Después de varios intentos fallidos, finalmente hicimos coincidir cinco días para hacer un viaje juntas. Habíamos planeado tantas veces la convención de cuatro viejas amigas... beberíamos frescas Margaritas tendidas al sol en la playa, por las noches saldríamos relajadas y bonitas a cenar en algún sofisticado restaurante, y como la buena vida en Acapulco empieza a media noche, después de cenar nos iríamos a bailar al "Mojito" con música viva y tropical - y no se preocupen por la pareja, ahora las pistas están llenas de mujeres que bailan solas- les dije a mis amigas.
De madrugada, comeríamos pozole en cualquier terraza antes de volver a casa para dormir sin horarios ni responsabilidades. Esos eran nuestros planes, aunque lo que realmente ocurrió es que no salimos a ninguna parte porque una vez que empezamos a platicar ya no pudimos callar. Hablamos como si trajéramos en la espalda un pesado costal de palabras y necesitáramos vaciarlo.
Nos arrojamos sobre el verbo como quien después de un largo ayuno se encuentra frente a una mesa llena de viandas.
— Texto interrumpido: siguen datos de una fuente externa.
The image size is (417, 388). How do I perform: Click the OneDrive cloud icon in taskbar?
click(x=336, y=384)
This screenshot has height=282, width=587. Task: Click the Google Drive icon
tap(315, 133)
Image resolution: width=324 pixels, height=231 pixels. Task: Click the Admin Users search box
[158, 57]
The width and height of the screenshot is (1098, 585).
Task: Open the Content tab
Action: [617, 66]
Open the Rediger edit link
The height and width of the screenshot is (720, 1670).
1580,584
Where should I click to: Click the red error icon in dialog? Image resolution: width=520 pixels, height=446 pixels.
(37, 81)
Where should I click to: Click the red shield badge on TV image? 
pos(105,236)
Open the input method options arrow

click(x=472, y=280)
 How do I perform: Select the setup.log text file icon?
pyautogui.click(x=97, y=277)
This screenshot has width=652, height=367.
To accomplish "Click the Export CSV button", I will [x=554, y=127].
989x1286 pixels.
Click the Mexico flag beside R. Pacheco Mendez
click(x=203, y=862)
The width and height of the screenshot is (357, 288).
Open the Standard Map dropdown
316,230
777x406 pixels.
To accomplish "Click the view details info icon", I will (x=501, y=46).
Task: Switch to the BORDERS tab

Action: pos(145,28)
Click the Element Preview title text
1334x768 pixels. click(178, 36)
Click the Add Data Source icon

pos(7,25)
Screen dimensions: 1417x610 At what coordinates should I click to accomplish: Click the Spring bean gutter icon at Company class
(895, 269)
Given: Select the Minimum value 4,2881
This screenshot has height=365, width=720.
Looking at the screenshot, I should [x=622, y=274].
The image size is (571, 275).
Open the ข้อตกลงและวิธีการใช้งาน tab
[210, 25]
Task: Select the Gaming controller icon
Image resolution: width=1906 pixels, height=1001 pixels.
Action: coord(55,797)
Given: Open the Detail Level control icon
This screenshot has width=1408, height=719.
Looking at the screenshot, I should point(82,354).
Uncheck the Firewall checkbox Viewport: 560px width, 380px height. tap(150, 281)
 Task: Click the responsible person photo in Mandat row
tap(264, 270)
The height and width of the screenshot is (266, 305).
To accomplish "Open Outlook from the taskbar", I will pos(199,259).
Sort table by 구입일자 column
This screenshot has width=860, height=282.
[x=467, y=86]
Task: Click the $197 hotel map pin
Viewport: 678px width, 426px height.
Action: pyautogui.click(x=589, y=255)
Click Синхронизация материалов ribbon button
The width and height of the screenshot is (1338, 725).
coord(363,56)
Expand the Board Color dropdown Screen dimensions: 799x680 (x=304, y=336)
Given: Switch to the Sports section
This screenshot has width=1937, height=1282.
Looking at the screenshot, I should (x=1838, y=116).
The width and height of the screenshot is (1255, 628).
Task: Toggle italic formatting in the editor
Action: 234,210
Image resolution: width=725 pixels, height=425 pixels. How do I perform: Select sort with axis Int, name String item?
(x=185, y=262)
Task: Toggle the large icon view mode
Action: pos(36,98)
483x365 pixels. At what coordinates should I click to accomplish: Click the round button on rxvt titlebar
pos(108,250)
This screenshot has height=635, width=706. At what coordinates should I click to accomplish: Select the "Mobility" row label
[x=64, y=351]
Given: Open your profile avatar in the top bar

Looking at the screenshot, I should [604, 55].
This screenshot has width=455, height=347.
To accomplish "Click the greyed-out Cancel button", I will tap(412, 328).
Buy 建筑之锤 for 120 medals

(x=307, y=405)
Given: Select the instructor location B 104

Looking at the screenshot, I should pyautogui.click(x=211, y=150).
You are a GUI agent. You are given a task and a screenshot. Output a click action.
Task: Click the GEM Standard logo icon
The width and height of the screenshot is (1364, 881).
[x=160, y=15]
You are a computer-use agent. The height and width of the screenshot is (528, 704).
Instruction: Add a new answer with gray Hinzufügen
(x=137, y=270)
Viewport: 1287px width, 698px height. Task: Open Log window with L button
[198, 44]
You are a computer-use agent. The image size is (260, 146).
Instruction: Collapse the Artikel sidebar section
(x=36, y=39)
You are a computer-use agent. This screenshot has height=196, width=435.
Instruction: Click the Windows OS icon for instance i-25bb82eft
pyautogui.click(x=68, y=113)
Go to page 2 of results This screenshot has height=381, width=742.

Desde tempranito, en pijama y alrededor del café, empezábamos a arrebatarnos la palabra: ¿Qué es lo que más te disgusta? -que alguien me diga ya ponte a trabajar- dijo una. ¿Cuál es tu palabra favorita? Sí, porque es como el ábrete sésamo -dije yo. ¿Qué ruido te parece más desagradable? -la voz chillona de AMLO" dijo otra. ¿Qué te sugiere la palabra sexo? Déficit -respondió sin dudarlo Susy. ¿Qué es lo que más te asusta? -que mi muchacha me diga: señora quiero hablar con usted. Hablamos de la mañana a la noche, con la boca llena, a gritos, con voz entrecortada por la risa... y a ratos por el llanto. Íbamos de un tema a otro así nomás, como fluía: nos lamentamos de la forma en que la edad favorece a los hombres con el éxito, y los califica para la conquista de bellas jovencitas que si dijeran lo que piensan les llamarían abuelo; pero que teniendo los abuelos bien abultada la cartera; los encuentran seductores, mientras que a las mujeres, la edad nos margina de la vida laboral, del romance y de la vida sexual.
En ese tema estábamos cuando brindamos por Madona y su nuevo amante de veintitrés años, y por la Duquesa de Alba que a los ochenta y tantos no la inhibe lucirse en traje de baño con un novio de cincuenta y dos. ¡Lástima que no tengamos el Palacio de Liria que tiene la Duquesa, ni los millones de Madona -comentó alguna- pero todas estuvimos de acuerdo en que alguien tiene que despejar ese viejo tabú de que los vejetes -si la cartera se los permite- pueden enamorar jovencitas, y las vejetas mientras tanto, debemos dedicarnos a atender a los nietos.
Hablamos de los hijos, del abandono emocional que sentimos cuando dejamos de formar parte de sus vidas. Hablamos de herencias, de la codicia y las rupturas que suscitan, especialmente entre los hermanos que se piensan muy unidos hasta que el dinero los separa; y también hablamos de Dios, que no hace caprichos ni contesta el teléfono cuando más lo necesitamos. Así como de paso, tocamos el tema de la muerte y la reencarnación: -de eso sólo me ocuparé después de mi funeral- dije yo. Nos quejamos del silencio exasperante de los maridos que llegan del trabajo a enchufarse a la tele o a la computadora; o simplemente porque no tienen nada qué decir.
Concluimos que de ahí partía nuestra gran necesidad de hablar, tanta, que la vacación consistió en tirarnos en las tumbonas junto a la alberca y en rellenar eventualmente los vasos de piña colada, sin interrumpir por nada el hilo de la conversación. Volvimos a México ligeras y de muy buen humor. Tenía razón Freud cuando designó a su terapia "La cura por la palabra".